Lungo le curve, dove il terreno è meno scosceso, ci sono ampi spazi dove fermarsi e incrociamo molti pulmini con scritte indicanti l'appartenenza a scuole della zona. In mezzo alla neve gruppi di giovani, evidentemente delle superiori, che si rincorrono sulla neve, scivolando, gridando, prendendosi a pallate. Ragazzi in jeans con zazzere occidentali, ma anche barbacce floride e nerissime e ragazze con lunghi veli bianchi fino alle ginocchia, che tuttavia sono le più accanite ad inseguire i compagni da bersagliare. Evidentemente queste uscite scolastiche sono prassi comune. Dopo poche curve arriviamo alla barriera dell'ingresso al parco della riserva della biosfera del monte Barouk, ma la strada dopo pochi metri è chiusa da una imponente montagna di neve e non è più possibile proseguire se non a piedi o con le ciaspole. Siamo definitivamente in mezzo al bosco di cedri e fatti appena pochi passi tra le piante, ti senti avvolto da una natura rigogliosa ma dai profumi mediterranei, il mare intanto è lì soltanto ad un tiro di schioppo. Bisogna dire che nonostante tutte le traversie politiche, di disordini e violenze che hanno interessato il paese e proprio queste zone, neanche a farlo apposta proprio dal momento in cui si è espletata la volontà di far rinascere questa realtà naturalistica, il ripopolamento prosegue e pare destinato ad un futuro positivo e questo non è cosa così banale, considerato quanto vi racconterò sugli avvenimenti degli ultimi sessanta anni. 

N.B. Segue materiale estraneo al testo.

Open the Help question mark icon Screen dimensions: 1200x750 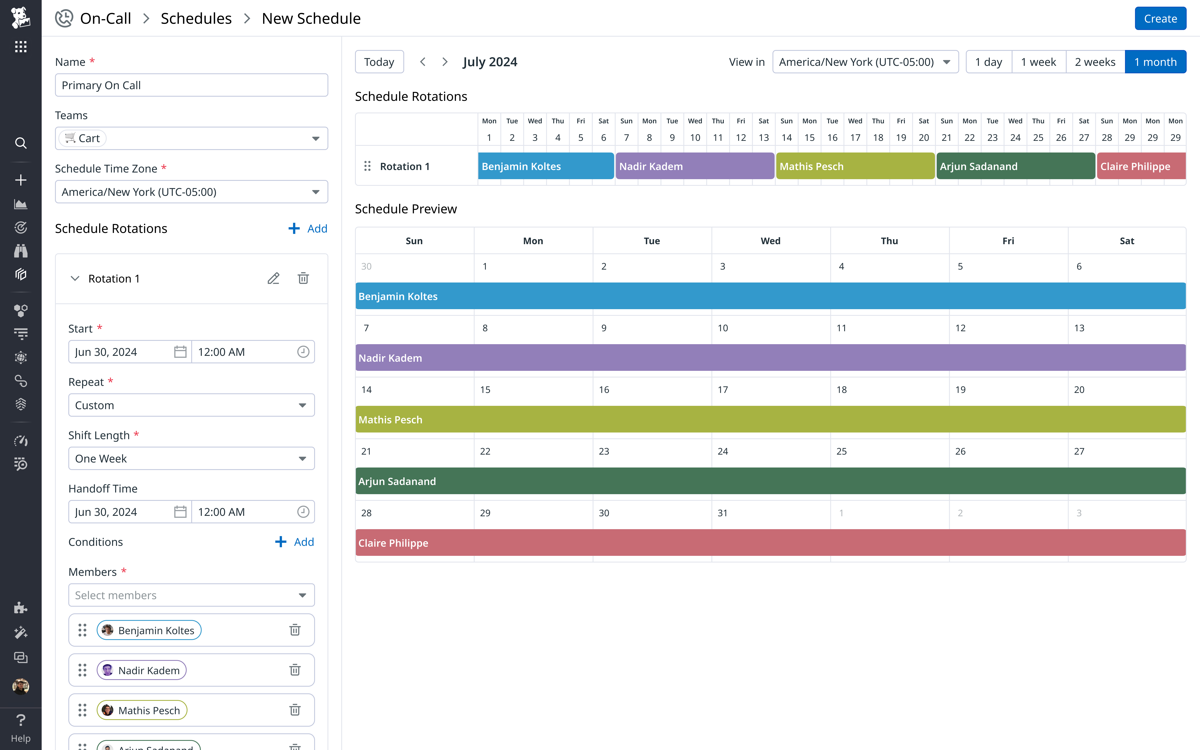[x=20, y=720]
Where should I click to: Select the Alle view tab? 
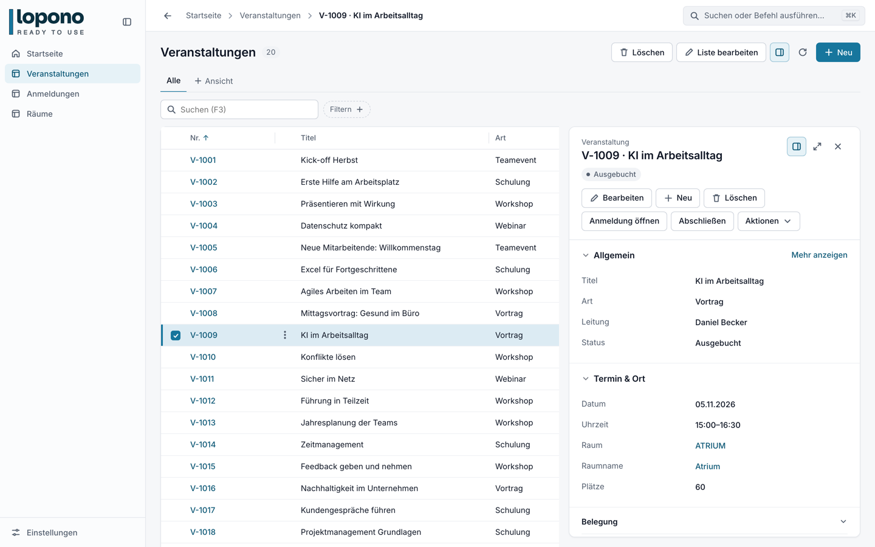tap(173, 81)
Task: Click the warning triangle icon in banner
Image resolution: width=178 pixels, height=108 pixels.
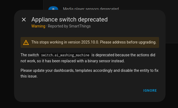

Fa piuttosto caldo intanto, per essere quasi a 2000 metri e la neve è già marcia. Fai pochi passi e affondi fino al ginocchio, se non appoggi bene i piedi. Avanzare tra gli alberi è faticoso, ma è così bello perdersi tra i grandi trochi odorosi, osservando i primi strobili maschili, grigi e piccolini e quelli femminili, più grandi e giallastri, già quasi in procinto di sfaldarsi per rilasciare i semi e proseguire l'opera della natura di ripopolare nuovamente il monte. C'è qualcuno in giro che, attrezzato per procedere nella neve, risale verso il fitto della foresta che prosegue più in alto, ma basta poco, solo girarsi tra i gruppetti di alberi più fitti e ti senti subito solo, tra profumi di resina e di neve bagnata. All'ingresso del parco, prima della sbarra, una casetta di tronchi ospita un piccolo centro che vende il miele denso e scurissimo, prodotto qui intorno e che puoi avere per soli 15 $/kg, ma capirà, specialissimo e soprattutto assolutamente bio. Come è giusto le cose bisogna saperle valorizzare se si vuole fare un buon business e l'animo mediorientale del mercante fenicio, in questo è sempre stato maestro. Sarebbe stato bello poter proseguire ancora lungo la strada, se fosse stata libera dalla neve, perché questo mi sembra un luogo davvero avvincente dal punto di vista naturalistico. Invece noi, dopo  le foto di rito, volgiamo il cofano indietro per andare nel cuore del Chouf, questa area ricca di storia recente ed esplorarla meglio.

SURVIVAL KIT

Riserva della biosfera dei cedri del Chouf del monte Baruk - Dopo l'abitato di Damour, sulla costa suda circa 20 km dal centro di Beirut, prendete la strada che risale verso il Chouf per una ulteriore quarantina di km. La riserva occupa oltre il 5% del territorio nazionale, culminando nei rilievi del monte Baruk a circa 2000 metri ed è la più ricca di cedri del paese, essendo qui cominciata l'opera di ricostituzione della foresta originale, ma ospita anche altre specie botaniche interessanti tra le quali almeno 24 tipi di alberi come il Pino di Aleppo e diversi tipi di querce e di ginepro. Sembra sia possibile vedere oltre al lupo grigio e lo sciacallo dorato, anche il caracal, un grosso felino simile alla lince e diverse specie di ungulati mediorientali. Molto ricca anche la fauna avicola. Sul posto affittano anche ciaspole per passeggiate che risalgono il monte, se ve la sentite di scarpinare. L'ingresso al parco costa attualmente 5 $.